Action item ::
Give again, exactly and without pictures, the lines running from the line with "The height and" to the end of the records below.

Recorded data ::
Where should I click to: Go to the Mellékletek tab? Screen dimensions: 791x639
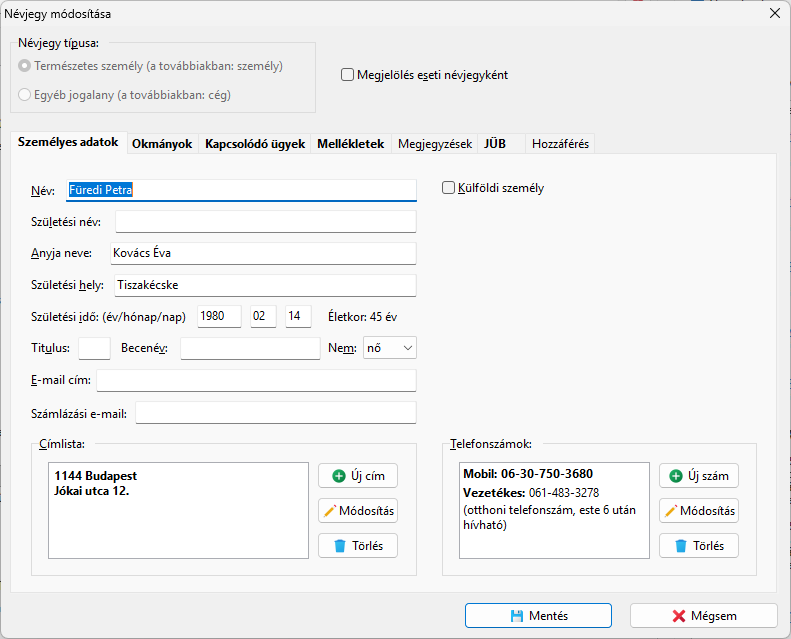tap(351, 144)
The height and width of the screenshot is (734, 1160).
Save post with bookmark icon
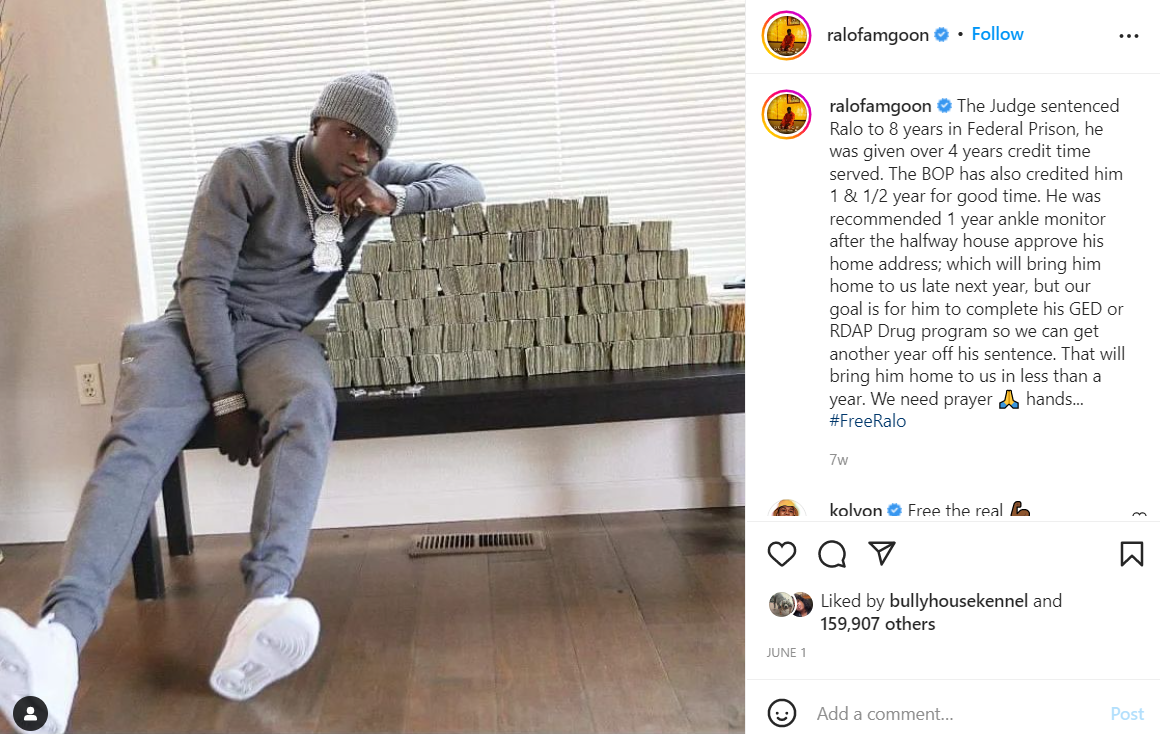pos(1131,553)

Answer for this exercise ::
The height and width of the screenshot is (734, 1160).
Save post with bookmark icon
pos(1131,553)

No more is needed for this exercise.